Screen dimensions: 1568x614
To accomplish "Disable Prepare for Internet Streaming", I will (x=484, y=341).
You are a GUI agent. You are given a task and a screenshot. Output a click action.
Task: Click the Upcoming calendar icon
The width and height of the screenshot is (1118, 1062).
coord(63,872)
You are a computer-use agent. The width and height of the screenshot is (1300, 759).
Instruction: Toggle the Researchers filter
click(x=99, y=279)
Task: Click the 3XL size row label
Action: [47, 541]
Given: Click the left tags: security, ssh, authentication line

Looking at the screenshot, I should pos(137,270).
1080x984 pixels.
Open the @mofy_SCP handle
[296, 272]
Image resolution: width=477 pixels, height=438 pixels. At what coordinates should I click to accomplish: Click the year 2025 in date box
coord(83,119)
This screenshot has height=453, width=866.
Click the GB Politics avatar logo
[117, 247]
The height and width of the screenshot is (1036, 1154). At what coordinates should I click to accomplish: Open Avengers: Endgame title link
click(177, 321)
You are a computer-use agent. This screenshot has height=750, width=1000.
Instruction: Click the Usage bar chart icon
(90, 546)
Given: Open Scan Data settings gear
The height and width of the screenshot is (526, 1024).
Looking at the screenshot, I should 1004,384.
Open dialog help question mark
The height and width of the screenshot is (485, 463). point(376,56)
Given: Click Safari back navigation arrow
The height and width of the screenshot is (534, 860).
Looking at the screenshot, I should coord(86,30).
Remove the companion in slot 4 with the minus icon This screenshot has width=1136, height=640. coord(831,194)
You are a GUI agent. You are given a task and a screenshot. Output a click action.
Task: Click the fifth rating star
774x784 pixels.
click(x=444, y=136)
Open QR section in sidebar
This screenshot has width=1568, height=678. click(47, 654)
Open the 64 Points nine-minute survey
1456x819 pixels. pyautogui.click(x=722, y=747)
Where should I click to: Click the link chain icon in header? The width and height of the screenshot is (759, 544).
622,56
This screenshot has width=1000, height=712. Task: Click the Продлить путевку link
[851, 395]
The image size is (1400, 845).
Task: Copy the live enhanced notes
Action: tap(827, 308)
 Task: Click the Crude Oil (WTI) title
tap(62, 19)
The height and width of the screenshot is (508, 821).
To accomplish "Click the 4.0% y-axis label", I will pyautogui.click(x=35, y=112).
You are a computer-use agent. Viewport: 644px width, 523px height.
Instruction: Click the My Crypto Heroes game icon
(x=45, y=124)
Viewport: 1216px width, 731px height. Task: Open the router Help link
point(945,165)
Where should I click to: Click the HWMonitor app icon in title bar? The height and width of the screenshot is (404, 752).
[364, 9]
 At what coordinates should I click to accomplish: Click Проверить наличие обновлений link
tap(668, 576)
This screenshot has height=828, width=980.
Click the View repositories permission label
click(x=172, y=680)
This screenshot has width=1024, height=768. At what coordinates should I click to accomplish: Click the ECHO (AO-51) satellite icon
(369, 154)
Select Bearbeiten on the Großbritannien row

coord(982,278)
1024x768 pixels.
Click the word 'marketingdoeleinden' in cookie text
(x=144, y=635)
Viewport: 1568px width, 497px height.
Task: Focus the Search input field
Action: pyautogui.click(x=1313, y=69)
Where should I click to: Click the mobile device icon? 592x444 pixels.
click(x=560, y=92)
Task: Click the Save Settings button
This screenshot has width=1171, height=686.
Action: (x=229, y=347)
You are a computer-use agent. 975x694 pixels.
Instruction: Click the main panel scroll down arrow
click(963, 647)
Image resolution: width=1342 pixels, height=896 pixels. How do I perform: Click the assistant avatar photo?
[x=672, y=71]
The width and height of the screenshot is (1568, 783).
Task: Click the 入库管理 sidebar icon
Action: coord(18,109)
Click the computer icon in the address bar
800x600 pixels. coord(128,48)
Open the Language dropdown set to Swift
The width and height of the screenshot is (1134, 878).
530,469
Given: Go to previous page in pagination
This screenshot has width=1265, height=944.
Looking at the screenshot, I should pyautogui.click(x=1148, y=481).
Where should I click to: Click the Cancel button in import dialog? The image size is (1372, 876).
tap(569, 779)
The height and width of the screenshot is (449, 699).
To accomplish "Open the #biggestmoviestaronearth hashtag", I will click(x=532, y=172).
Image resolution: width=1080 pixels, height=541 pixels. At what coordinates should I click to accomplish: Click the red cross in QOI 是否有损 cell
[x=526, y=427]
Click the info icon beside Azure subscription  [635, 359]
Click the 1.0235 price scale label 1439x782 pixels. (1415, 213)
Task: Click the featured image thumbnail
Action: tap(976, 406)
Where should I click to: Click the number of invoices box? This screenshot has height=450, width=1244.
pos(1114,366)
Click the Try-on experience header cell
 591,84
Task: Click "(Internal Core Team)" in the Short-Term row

══════

# [WHAT THE TASK REQUIRES]
Spot every line in the entries that includes the word "agent", and copy each one out.

# [EXERCISE RESULT]
You are a GUI agent. You are given a task and a screenshot. Output a click action.
You are a computer-use agent. The width and height of the screenshot is (1300, 759).
You are a computer-use agent. This screenshot has height=750, width=1000.
You are a GUI agent. You are given a task and a screenshot. Output a click action.
You are a computer-use agent. Viewport: 644px width, 523px height.
You are a computer-use agent. 975x694 pixels.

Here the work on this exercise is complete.